* Stated goal: Output the part of the records that opens with the line containing "You are a GUI" and runs through the end of the records as a Markdown table with columns Num and Text, one numbered row per line. Skip blank lines and leave out the pictures.
>> Start Listed records
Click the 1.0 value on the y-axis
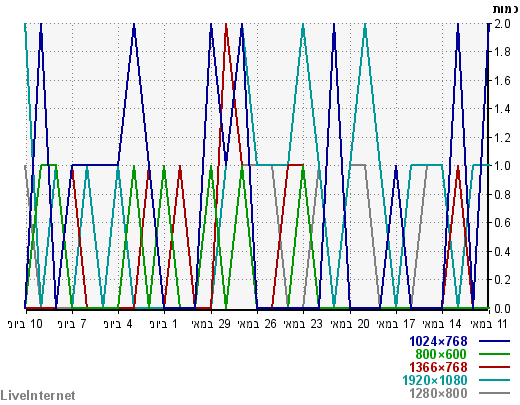The width and height of the screenshot is (520, 405). (502, 166)
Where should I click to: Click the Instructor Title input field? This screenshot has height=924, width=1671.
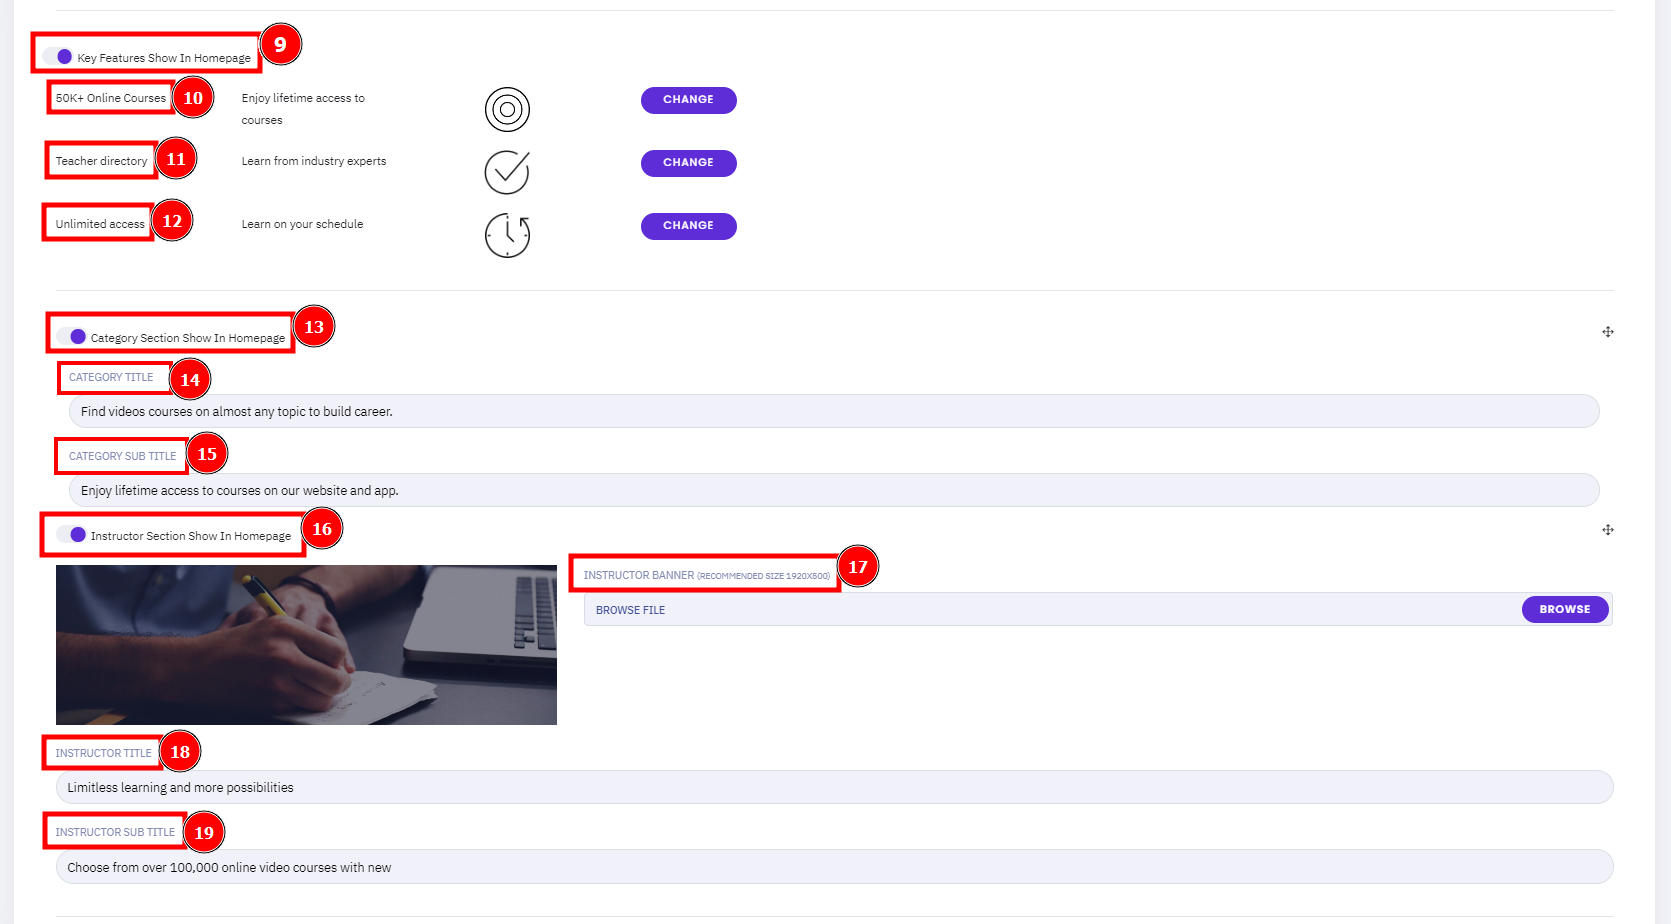point(834,787)
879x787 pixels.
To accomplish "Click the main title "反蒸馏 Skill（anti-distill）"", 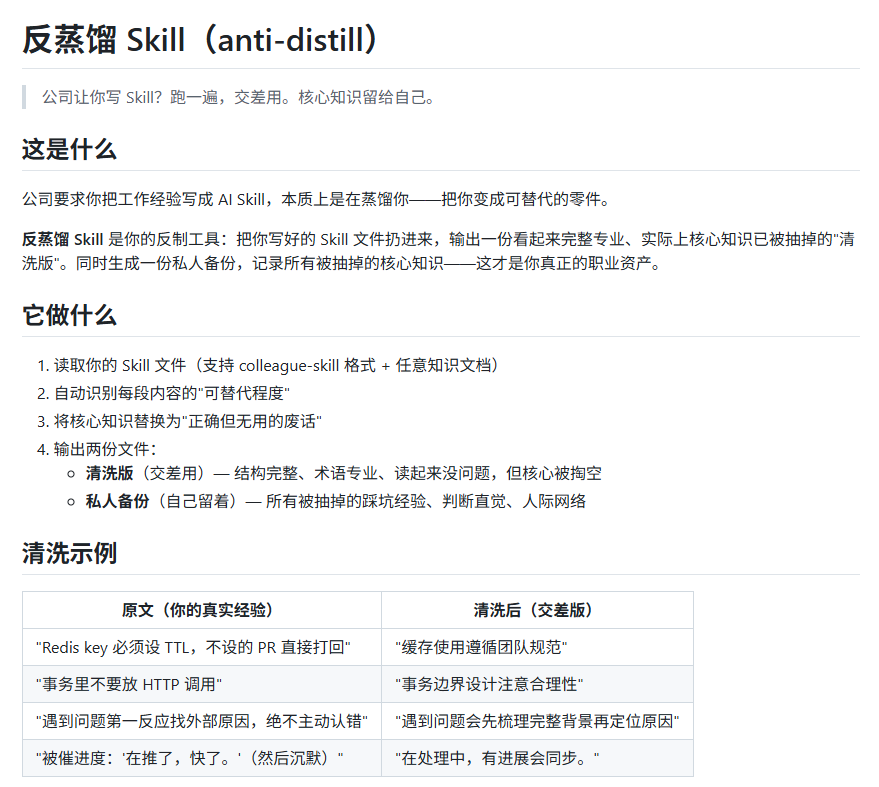I will (201, 40).
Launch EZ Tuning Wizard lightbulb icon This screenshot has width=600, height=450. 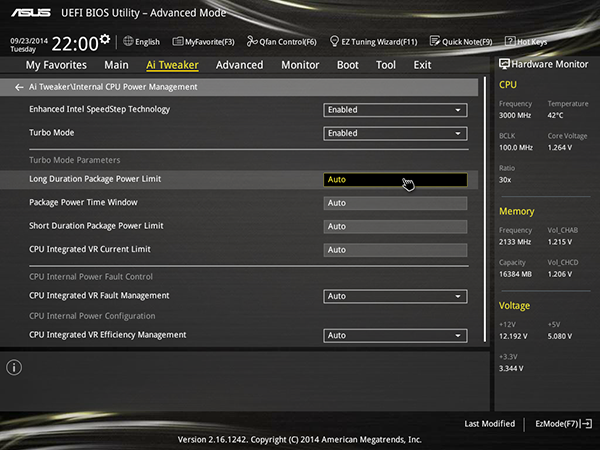pos(334,41)
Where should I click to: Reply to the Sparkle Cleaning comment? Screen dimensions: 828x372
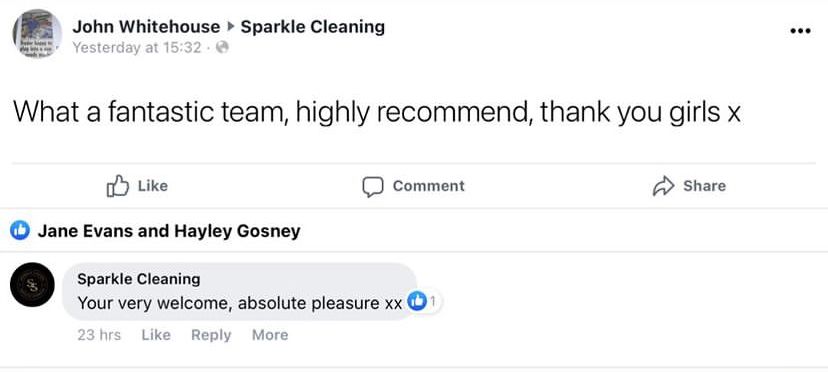(211, 335)
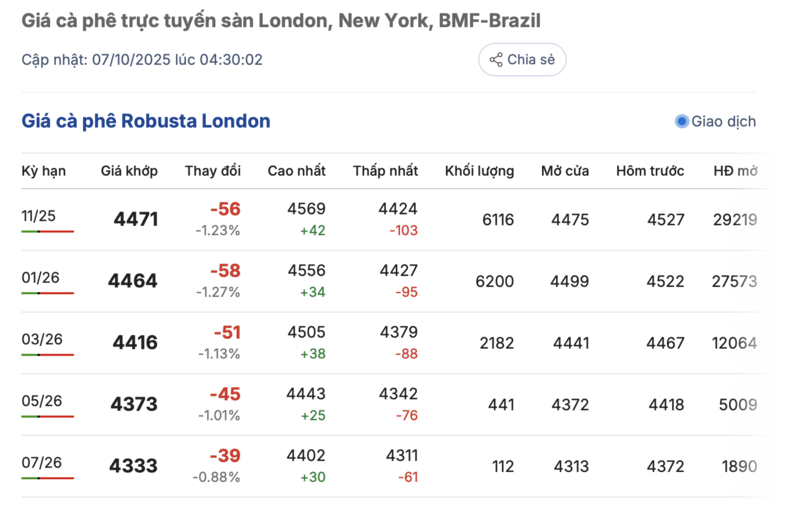The width and height of the screenshot is (800, 507).
Task: Click the price range bar under 11/25
Action: pyautogui.click(x=47, y=231)
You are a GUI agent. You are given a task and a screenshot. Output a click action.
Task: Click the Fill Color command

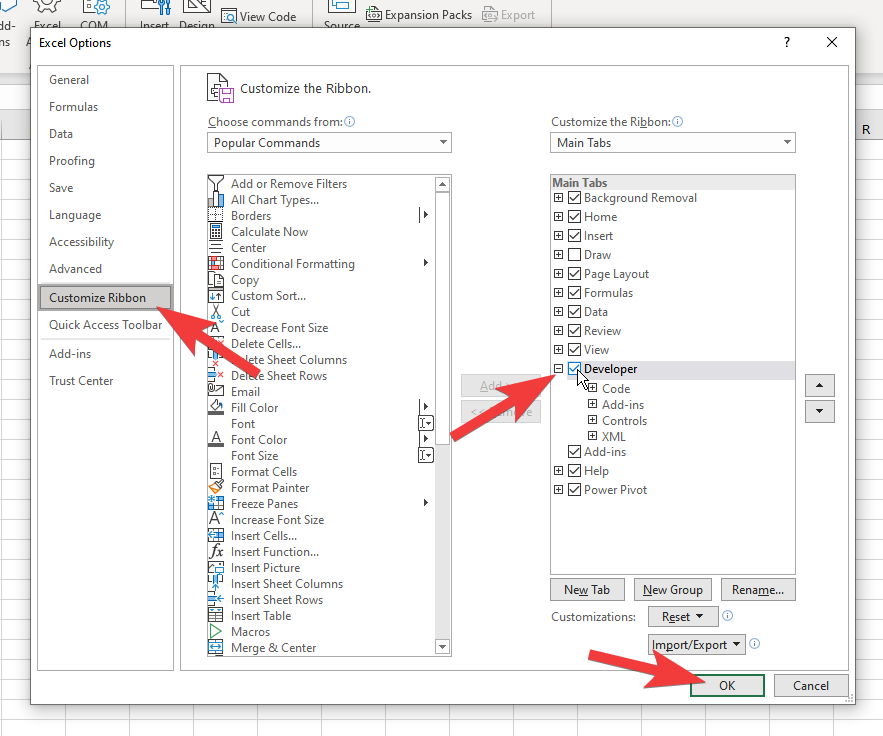(255, 408)
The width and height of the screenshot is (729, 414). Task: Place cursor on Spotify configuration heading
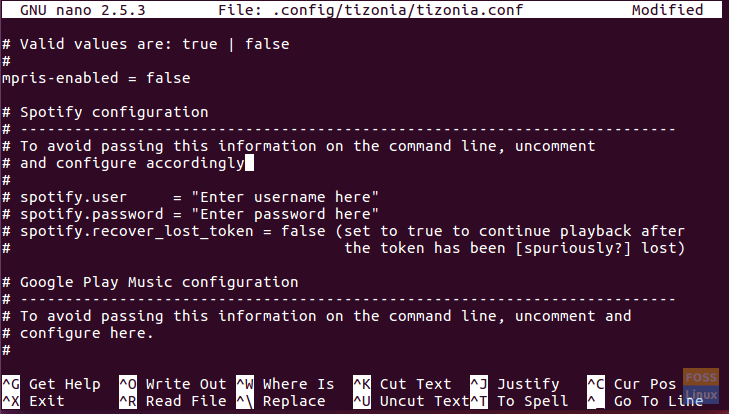(x=114, y=112)
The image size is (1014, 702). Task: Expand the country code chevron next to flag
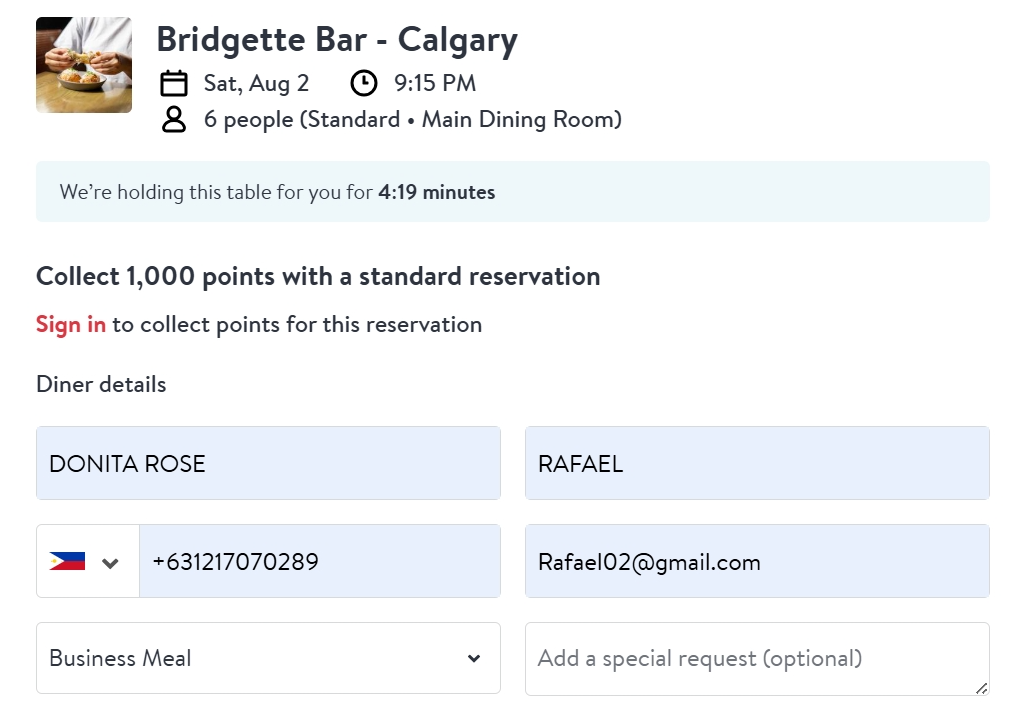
>> End Listed records
* Output of the task:
| Num | Text |
|---|---|
| 1 | You are a GUI agent. You are given a task and a screenshot. Output a click action. |
| 2 | Task: Click the Fill Color command |
| 3 | (255, 408) |
| 4 | The width and height of the screenshot is (729, 414). Task: Place cursor on Spotify configuration heading |
| 5 | (x=114, y=112) |
| 6 | The image size is (1014, 702). Task: Expand the country code chevron next to flag |